The character of St. Nicholas is fictional.

The legendary Nicholas is an amalgamation of two historical figures: the bishop Nicholas of Myra in Lycia, Asia Minor, who probably lived in the 4th cent. and the eponymous abbot of Sion, who was bishop of Pinora, and died in Lycia on 10 December 564.

From these two historical persons developed the figurative figure of St. Nicholas found in legends from the 6th century onwards. Century in legends found fictional figure of the miracle-working bishop of Myra.

St. Nicholas has always been one of the most popular Christian saints.

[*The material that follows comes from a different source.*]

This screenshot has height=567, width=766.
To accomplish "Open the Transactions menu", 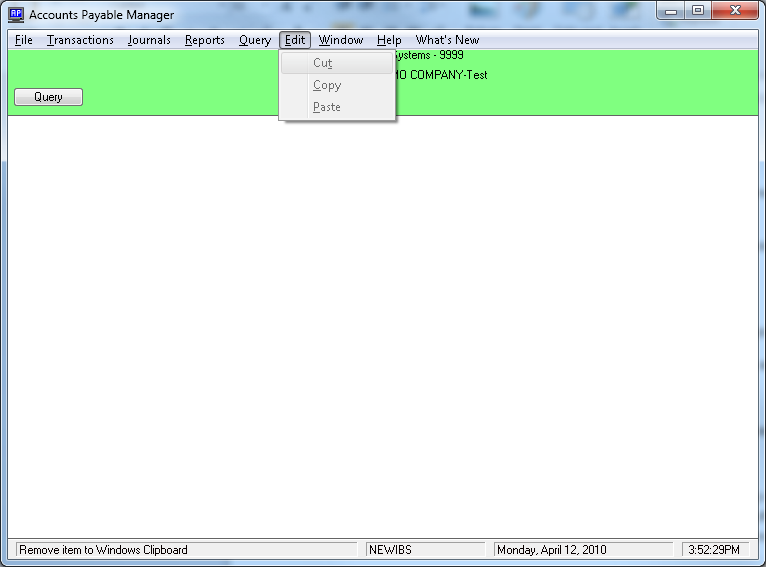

In the Orthodox Church, his veneration has been recorded since the 6th century, when Justinian I built a church dedicated to him in Constantinople.

The cult of St. Nicholas came to Germany in the 11th century, probably through Theophanu, the Byzantine wife of Otto the Second.

From the 17th century onward. St. Nicholas was given fearsome helpers as companions.

In Germany Knecht Ruprecht, in Switzerland Schmutzli, in Austria the Krampus, in Luxembourg the Housecker, in the Netherlands the Zwarte Piet.

The commemoration of the Bishop of Myra is of Catholic origin and was abolished by Martin Luther.

But the custom lives on to this day.

In other countries, Nicholas is also known by the following names:

Klass, Sint Nicolaas, Sveti Nikola (Serbia), Sinterklaas (Netherlands), Samichlaus (Switzerland) or Kleeschen (Luxembourg). Father Christmas (England), Père Noël (France), Noel Baba (Turkey), Santa Claus (North America), Papai Noel (Brazil).

He was also once the gift-bringer at Christmas.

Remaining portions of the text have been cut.